My father smiled at him. “I know a little about computers,” he stated. “If the computer is programmed wrong, then the analysis will be wrong, won’t it?”

I don’t think my father ever got any satisfaction, but I was thinking of this story recently when one of my staff members ordered a replacement battery for a Hewlett-Packard laptop. The battery had an ultrahigh-frequency (UHF) transponder affixed to it—but it was the wrong battery.
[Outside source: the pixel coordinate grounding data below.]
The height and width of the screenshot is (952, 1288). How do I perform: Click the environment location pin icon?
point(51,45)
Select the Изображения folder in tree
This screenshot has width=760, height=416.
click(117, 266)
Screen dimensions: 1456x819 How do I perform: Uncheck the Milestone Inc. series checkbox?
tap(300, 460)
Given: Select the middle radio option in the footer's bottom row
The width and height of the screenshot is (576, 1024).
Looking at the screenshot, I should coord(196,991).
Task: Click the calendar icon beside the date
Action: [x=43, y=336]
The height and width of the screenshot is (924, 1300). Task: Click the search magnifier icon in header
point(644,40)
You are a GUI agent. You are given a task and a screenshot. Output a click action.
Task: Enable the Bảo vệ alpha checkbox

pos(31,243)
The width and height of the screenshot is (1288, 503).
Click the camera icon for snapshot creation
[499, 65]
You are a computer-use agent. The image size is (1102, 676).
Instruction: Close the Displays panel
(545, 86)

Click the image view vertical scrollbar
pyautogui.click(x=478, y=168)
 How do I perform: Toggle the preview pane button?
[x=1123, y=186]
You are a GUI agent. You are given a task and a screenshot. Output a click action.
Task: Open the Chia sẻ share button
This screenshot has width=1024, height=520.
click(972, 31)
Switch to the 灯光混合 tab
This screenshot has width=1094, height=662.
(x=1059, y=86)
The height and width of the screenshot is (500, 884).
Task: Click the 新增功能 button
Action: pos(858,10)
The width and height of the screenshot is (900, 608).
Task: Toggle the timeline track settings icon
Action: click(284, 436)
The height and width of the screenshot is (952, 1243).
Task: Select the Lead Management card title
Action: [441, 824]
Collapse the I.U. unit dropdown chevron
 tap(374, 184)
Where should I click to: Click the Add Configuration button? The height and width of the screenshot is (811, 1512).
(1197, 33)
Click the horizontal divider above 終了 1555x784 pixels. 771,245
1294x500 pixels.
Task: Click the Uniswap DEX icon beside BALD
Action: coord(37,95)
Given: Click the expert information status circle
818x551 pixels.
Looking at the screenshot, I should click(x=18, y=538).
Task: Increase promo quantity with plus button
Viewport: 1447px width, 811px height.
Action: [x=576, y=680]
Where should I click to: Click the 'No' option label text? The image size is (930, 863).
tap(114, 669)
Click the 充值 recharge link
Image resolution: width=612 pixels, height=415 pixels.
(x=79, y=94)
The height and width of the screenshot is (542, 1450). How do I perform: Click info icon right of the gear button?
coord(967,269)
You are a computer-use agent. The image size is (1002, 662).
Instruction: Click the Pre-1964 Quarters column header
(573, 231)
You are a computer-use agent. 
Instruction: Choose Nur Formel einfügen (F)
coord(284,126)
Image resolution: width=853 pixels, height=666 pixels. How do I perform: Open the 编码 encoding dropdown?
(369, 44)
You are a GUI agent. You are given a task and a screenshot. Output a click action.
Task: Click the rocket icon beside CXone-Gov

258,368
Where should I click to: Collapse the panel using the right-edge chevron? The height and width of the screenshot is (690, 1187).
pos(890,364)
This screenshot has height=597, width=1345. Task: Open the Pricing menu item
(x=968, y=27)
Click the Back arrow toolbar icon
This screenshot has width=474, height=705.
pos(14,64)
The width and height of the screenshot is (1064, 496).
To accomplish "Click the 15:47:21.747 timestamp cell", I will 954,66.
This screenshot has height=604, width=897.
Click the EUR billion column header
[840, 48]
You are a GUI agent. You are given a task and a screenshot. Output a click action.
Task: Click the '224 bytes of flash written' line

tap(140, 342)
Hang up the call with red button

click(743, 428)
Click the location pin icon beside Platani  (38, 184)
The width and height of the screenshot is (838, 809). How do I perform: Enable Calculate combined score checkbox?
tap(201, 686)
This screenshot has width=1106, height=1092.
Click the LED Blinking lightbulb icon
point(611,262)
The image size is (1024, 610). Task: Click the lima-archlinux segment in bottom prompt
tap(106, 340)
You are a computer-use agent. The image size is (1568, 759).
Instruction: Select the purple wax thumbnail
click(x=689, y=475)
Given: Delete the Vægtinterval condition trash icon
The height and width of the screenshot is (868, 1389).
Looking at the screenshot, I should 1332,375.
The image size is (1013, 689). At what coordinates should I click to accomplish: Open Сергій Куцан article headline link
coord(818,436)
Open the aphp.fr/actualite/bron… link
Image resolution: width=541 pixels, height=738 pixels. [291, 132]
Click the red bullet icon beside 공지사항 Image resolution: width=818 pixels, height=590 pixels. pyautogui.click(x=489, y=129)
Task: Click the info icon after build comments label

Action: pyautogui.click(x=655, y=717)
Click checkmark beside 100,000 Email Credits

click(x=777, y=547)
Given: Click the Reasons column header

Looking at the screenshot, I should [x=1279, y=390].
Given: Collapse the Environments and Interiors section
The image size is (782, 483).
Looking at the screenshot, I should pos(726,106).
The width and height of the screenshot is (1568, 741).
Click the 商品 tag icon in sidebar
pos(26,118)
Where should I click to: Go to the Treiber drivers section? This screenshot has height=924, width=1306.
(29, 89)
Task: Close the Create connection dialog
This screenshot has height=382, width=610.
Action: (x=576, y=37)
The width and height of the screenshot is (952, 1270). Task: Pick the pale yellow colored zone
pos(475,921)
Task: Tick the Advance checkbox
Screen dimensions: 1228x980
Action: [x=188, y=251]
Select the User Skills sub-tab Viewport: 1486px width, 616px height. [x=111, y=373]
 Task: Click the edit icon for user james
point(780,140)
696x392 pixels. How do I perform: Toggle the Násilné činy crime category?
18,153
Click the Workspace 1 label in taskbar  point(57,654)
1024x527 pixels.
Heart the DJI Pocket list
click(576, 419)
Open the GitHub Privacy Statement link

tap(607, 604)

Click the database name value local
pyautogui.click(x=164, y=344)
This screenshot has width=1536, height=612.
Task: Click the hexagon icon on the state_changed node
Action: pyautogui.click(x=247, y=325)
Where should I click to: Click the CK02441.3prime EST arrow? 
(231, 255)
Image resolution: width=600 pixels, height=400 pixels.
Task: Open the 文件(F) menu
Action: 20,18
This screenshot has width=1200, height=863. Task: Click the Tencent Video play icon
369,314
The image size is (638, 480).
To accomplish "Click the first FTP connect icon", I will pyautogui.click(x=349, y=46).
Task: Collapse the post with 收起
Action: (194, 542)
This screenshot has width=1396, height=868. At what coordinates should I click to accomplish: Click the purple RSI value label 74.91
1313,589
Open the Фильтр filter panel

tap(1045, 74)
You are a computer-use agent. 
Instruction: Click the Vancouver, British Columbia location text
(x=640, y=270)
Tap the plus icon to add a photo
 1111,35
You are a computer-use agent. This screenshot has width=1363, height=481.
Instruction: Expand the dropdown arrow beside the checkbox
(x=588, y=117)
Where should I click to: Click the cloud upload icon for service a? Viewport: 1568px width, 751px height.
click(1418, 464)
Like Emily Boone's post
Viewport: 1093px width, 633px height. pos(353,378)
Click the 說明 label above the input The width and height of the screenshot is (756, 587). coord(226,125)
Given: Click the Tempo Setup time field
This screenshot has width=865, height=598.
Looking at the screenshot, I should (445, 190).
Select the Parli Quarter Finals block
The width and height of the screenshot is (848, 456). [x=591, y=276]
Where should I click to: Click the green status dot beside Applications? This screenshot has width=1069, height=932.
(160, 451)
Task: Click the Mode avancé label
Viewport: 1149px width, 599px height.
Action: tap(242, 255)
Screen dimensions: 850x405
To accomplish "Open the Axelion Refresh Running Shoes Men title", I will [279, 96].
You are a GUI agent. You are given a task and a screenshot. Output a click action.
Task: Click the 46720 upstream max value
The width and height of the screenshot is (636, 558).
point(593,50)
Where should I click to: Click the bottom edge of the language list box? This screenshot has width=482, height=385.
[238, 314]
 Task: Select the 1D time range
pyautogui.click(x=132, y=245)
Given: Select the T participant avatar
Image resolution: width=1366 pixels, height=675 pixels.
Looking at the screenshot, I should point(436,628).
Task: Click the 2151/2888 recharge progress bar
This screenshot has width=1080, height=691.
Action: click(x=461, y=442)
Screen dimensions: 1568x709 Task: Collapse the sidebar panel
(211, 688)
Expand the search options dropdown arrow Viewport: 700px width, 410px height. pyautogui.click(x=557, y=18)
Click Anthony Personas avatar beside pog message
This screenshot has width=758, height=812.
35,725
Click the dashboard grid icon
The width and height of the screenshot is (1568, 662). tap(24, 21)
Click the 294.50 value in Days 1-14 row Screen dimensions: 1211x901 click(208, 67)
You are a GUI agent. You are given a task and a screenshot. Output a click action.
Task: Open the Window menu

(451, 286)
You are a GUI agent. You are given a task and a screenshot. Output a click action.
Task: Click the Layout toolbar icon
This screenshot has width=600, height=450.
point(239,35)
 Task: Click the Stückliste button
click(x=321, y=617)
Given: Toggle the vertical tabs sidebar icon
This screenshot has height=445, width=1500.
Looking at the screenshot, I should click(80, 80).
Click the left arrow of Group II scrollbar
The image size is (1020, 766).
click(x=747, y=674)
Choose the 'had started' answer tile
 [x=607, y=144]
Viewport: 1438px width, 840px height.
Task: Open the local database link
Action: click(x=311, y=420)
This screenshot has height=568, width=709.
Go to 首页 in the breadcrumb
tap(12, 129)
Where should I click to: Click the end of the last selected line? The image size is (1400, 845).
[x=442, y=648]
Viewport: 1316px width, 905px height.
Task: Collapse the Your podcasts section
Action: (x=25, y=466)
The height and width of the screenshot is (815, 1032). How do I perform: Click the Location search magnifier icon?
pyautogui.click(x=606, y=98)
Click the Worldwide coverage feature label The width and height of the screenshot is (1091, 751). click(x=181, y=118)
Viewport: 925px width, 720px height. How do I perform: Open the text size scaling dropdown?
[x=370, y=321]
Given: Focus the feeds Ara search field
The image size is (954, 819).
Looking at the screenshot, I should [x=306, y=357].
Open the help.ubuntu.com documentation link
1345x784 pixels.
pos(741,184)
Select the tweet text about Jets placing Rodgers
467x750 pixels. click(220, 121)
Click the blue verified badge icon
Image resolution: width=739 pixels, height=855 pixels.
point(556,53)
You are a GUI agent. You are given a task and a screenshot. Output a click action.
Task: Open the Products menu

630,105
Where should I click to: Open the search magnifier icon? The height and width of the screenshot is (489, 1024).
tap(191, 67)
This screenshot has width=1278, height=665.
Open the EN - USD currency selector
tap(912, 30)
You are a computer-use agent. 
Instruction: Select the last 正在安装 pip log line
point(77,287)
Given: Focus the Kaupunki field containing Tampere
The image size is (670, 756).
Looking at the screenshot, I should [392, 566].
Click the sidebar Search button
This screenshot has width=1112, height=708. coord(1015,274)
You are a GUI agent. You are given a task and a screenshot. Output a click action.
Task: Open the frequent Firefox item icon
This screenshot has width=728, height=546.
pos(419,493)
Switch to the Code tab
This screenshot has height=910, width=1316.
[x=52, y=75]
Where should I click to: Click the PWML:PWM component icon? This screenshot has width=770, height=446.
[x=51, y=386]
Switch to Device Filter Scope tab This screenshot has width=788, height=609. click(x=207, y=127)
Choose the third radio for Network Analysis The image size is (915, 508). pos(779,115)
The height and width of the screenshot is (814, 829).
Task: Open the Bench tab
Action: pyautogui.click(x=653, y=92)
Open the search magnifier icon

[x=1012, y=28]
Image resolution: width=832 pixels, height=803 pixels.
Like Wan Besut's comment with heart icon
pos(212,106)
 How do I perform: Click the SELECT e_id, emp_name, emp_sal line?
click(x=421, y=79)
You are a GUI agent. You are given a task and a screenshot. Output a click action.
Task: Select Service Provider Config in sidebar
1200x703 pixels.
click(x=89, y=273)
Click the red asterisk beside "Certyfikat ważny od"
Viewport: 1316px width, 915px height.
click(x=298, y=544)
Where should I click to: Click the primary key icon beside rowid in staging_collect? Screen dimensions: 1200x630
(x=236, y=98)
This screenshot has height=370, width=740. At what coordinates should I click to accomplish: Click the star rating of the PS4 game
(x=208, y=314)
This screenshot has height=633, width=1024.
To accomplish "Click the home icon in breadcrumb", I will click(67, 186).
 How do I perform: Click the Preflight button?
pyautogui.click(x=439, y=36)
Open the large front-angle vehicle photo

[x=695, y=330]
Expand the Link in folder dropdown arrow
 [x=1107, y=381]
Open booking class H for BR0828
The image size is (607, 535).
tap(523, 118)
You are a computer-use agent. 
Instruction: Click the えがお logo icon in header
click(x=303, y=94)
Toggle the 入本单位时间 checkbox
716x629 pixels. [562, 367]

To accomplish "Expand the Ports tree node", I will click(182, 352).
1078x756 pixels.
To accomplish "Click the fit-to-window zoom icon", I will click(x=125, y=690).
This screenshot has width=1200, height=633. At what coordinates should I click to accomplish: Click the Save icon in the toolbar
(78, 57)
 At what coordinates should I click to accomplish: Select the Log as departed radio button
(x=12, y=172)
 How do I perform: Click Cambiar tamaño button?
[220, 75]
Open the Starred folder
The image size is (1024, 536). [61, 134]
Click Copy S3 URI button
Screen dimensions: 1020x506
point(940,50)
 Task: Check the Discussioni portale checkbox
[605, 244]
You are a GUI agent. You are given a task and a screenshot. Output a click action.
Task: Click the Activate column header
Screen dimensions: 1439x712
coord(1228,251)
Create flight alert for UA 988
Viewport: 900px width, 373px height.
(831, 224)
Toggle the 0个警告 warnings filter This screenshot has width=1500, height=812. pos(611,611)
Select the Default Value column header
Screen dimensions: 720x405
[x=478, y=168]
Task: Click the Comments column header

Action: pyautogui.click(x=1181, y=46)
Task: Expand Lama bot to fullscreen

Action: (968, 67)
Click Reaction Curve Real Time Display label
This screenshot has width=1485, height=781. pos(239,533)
How does this happen? Easy. Upon receiving the call for a new battery, tech support asked which laptop model it was. The person on the phone might have written down the wrong model number, or perhaps the wrong battery, for that model. The item was picked and the RFID tag was probably read to confirm the item listed was picked, and inventory was likely decremented properly when it was shipped. The problem was human error.

It isn’t yet possible to completely eliminate human error. People might think they heard laptop model 820C, when the customer actually said 802B. Someone could make an error and put the wrong tag on an item. And computer operators, as my father pointed out, sometimes make mistakes in their programs.

Good system design can provide checks to make sure employees pick the right item, and training can help reduce the number of human errors. But in the end, perfection is probably unattainable. People, after all, are only human.

Mark Roberti is the founder and editor of RFID Journal. If you would like to comment on this article, click on the link below. To read more of Mark’s opinions, visit the RFID Journal Blog, the Editor’s Note archive or RFID Connect.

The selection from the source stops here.